Des éclairs de Jean Echenoz

Jean EchenozOriginaire d’Europe orientale, sans doute né une nuit d’orage, Gregor (tout court, même si Jean Echenoz s’est inspiré de Nikola Tesla) se révèle rapidement plus grand que tout le monde, plus brillant, plus ingénieux. Ses projets sont aussi grandioses que son imagination.

Un génie pareil ne pouvait qu’immigrer aux Etats-Unis, où il est d’abord le larbin de Thomas Edison à la General Electric. Il y a beaucoup à faire car le courant continu inventé par Edison pose de multiples problèmes : « incendies réguliers, pannes chroniques et accidents fréquents : plaintes, procès, dédommagements. Quoi qu’en dise Thomas Edison, ça ne va pas ».

S’il a vite appris la langue, Gregor n’a pas la mentalité des chefs d’entreprise et autres financiers américains qui profitant de ses talents le laissent ensuite sur la paille. L’ingénieur se fait alors manœuvre sur des chantiers. Les vaches maigres ne durent pas et c’est pour la Western Union, concurrent direct d’Edison, que Gregor s’en va travailler et mettre au point l’électricité alternative. Ce qui contrarie Edison qui va s’employer à démontrer que le courant alternatif, c’est mal. D’où la chaise électrique, « un contre-argument publicitaire » comme l’écrit Jean Echenoz qui manie l’humour noir avec délice. L’exécution de William Kemmler, premier condamné à mort à passer sur la chaise électrique en est un brillant exemple : l’exécution atroce est racontée avec force détails sur un ton aussi léger que macabre : un morceau d’anthologie signé Jean Echenoz.

La première tentative d’exécution échoue : après un choc électrique de mille volts, administré pendant vingt-sept secondes, Kemmler est encore vivant. On souhaite évidemment renouveler l’opération au plus tôt mais le générateur a besoin d’un certain temps pour se recharger. Il faut donc attendre un bon moment, fastidieux intervalle durant le quel on peut entendre hurler et gémir Kemmler, horriblement brûlé, ce qui produit une excellente ambiance dans le local. Une fois le générateur remis en marche, on procède à un deuxième essai pendant la longue minute duquel on fait cette fois monter la tension à deux mille volts : se répand très vite alors une forte odeur de chair grillée cependant que de longues étincelles jaillissent des membres de Kemmler, sa sueur abondante se transforme progressivement en sang, une épaisse colonne de fumée commence à s’élever de sa tête et ses yeux tentent avec succès de s’échapper de leurs orbites jusqu’à ce que, certifié par un médecin légiste, son décès ne soit plus douteux.
Voilà qui est fait. Après ce premier condamné calciné, les fâcheux effets du courant alternatif sur l’homme sont désormais indiscutables, Thomas Edison n’est pas mécontent.

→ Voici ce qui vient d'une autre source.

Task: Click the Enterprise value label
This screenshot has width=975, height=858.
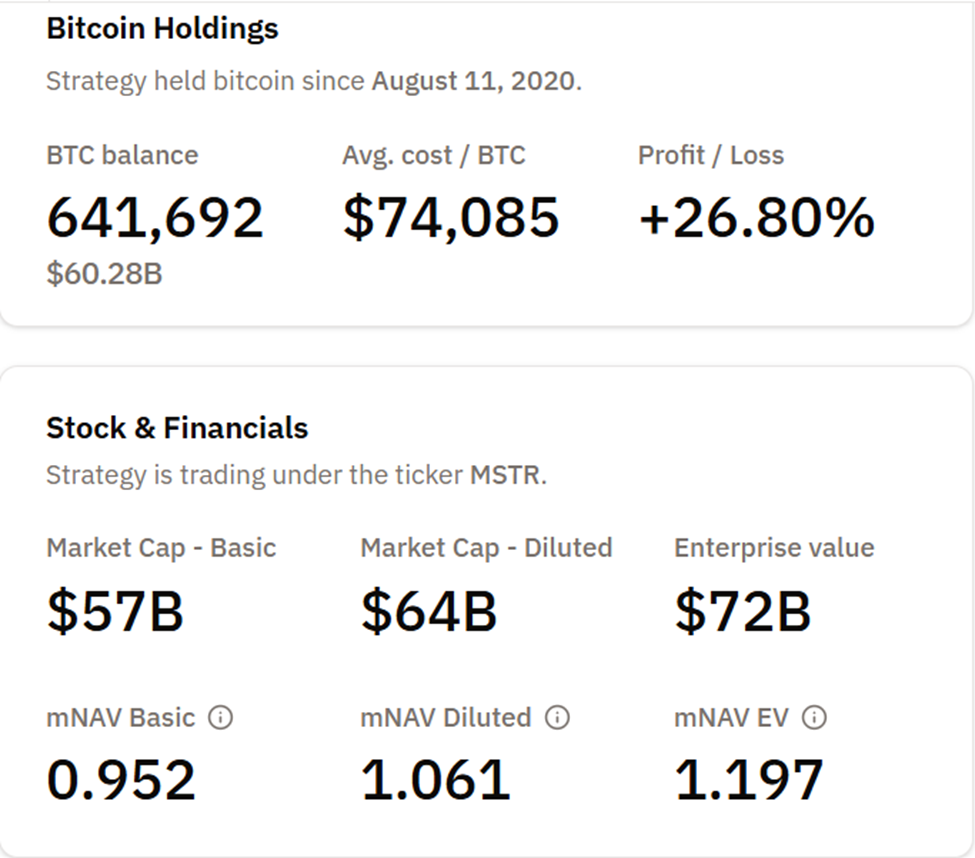Action: click(774, 548)
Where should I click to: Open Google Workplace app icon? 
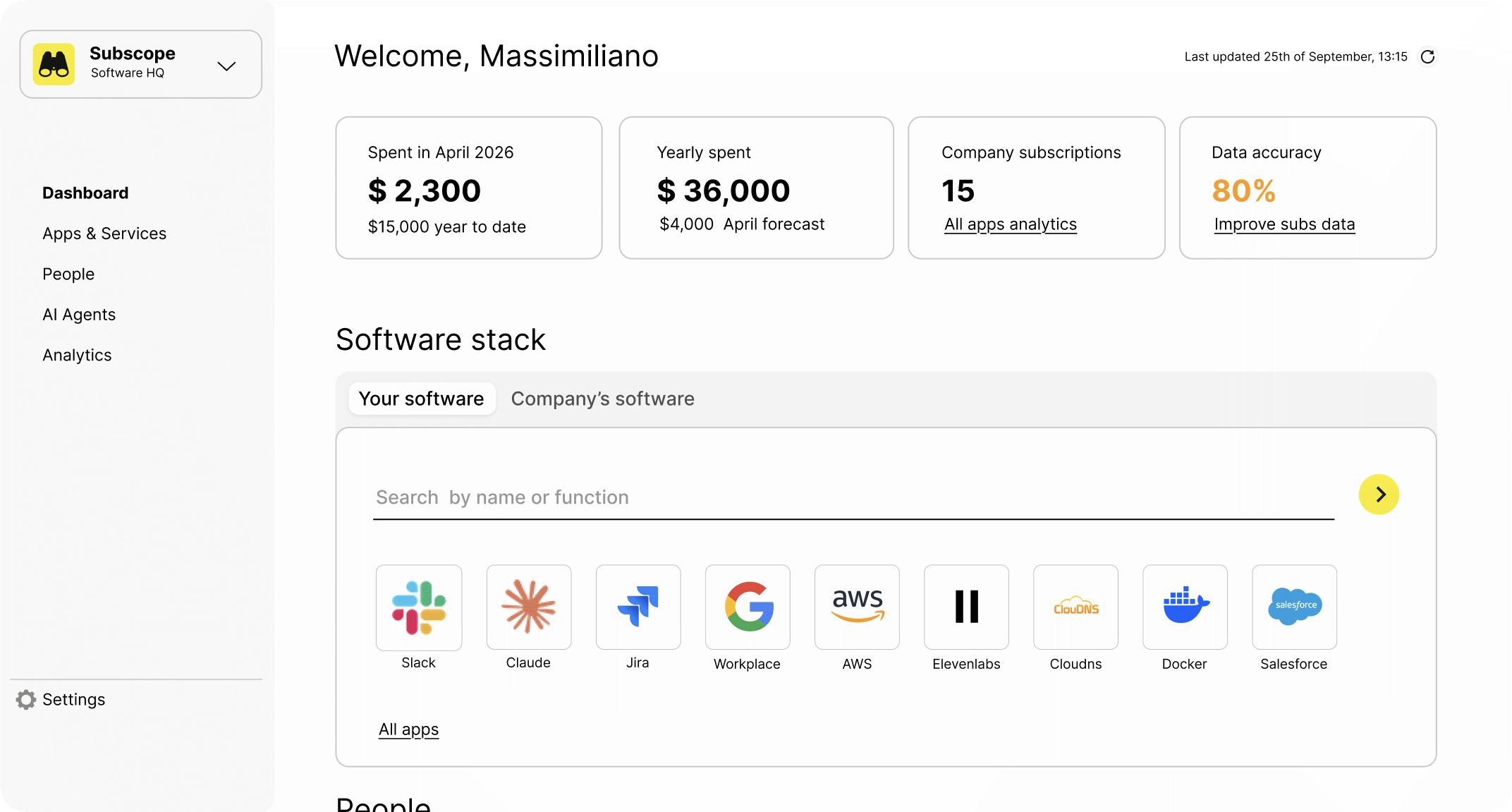pyautogui.click(x=748, y=607)
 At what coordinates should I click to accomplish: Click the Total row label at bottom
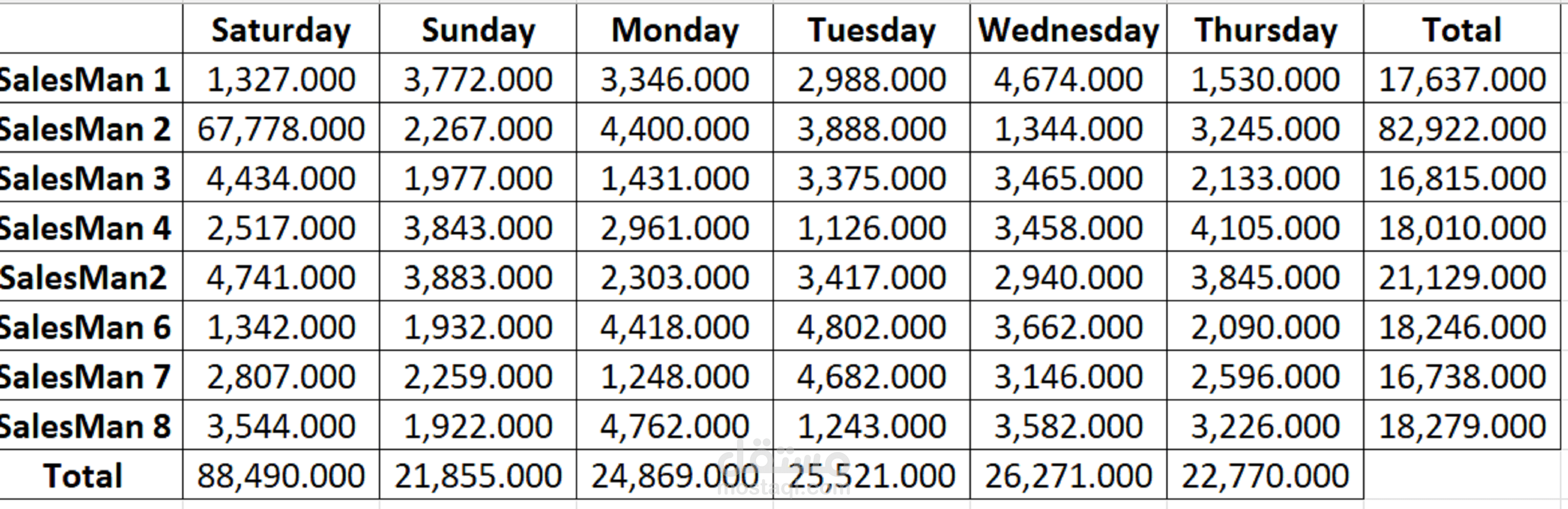83,475
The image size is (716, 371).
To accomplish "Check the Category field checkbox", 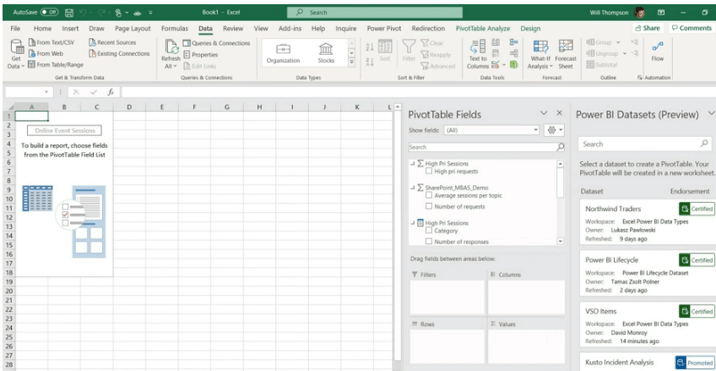I will point(429,231).
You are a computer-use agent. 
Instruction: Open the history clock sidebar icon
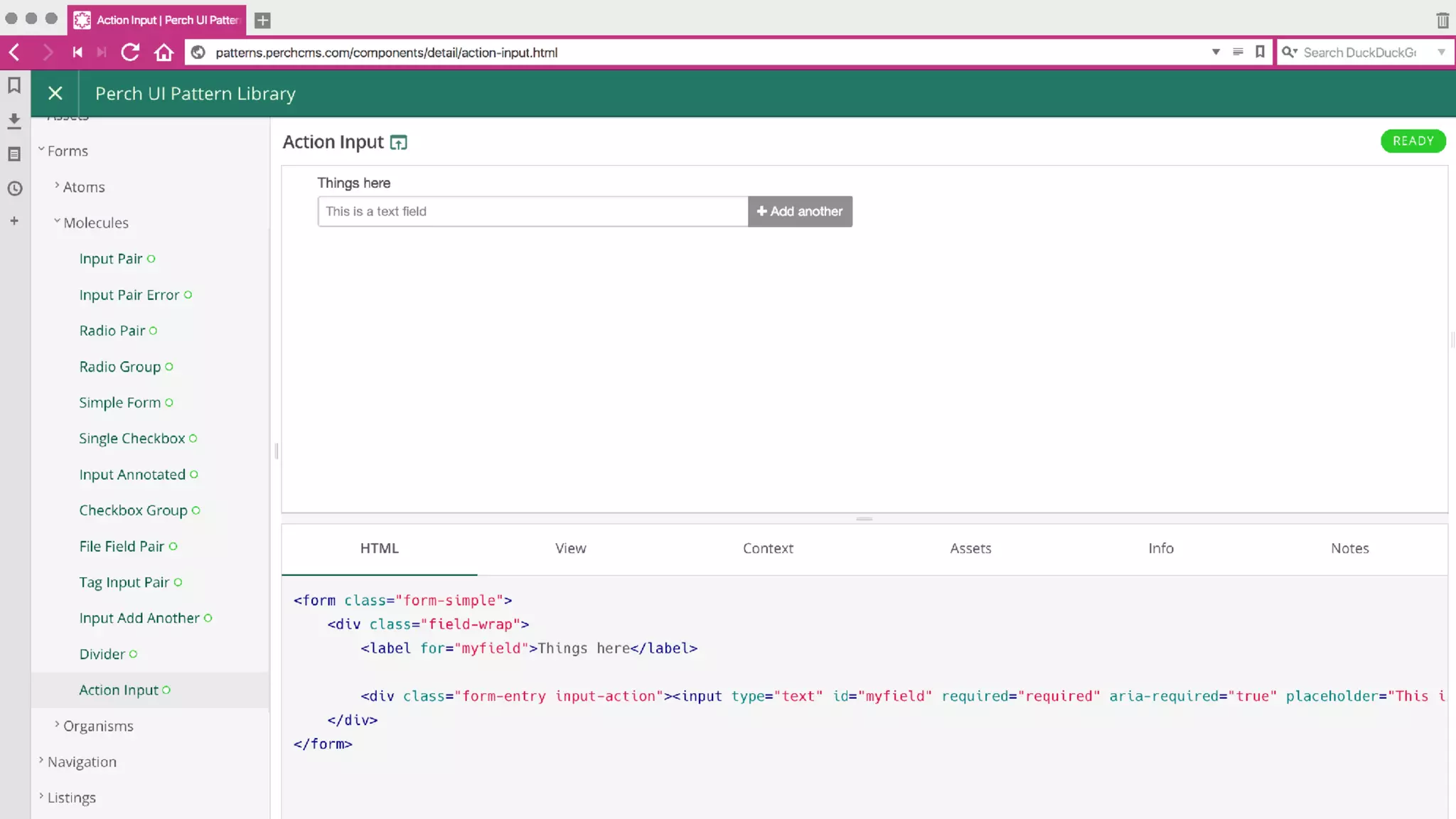coord(14,188)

Cependant Gregor gagne en notoriété : « on l’appelle magicien, visionnaire, prophète, génie prodigue, on le désigne plus grand inventeur de tous les temps ». Parallèlement, car ainsi va le monde, on le traite d’imposteur et d’escroc. C’est que l’ingénieur aime à parader, à monter des numéros publics à la gloire de l’électricité. Le bouillant ingénieur sort plus d’idées de son chapeau qu’il n’en peut mener à bien, laissant filer plus d’un brevet, plus d’une invention : « les autres vont s’emparer discrètement de ses idées pendant que lui passera sa vie en ébullition ». Il se fourvoie aussi, ses propos sur les extraterrestres contribuant à le discréditer aux yeux de ses collègues scientifiques.

Antipathique, maniaque, dépensier, le Gregor de Jean Echenoz oublie de faire de l’argent (il passe de plus en plus de temps à en chercher) et d’entretenir des relations. Aussi, au fur et à mesure que se ferment les portes de la communauté scientifique qui regarde comme extravagances des inventions qui ont juste quelques années d’avance, Gregor sombre doucement dans l’oubli, la misère et la passion colombophile, autre synonyme d’une forme de gâtisme pernicieux.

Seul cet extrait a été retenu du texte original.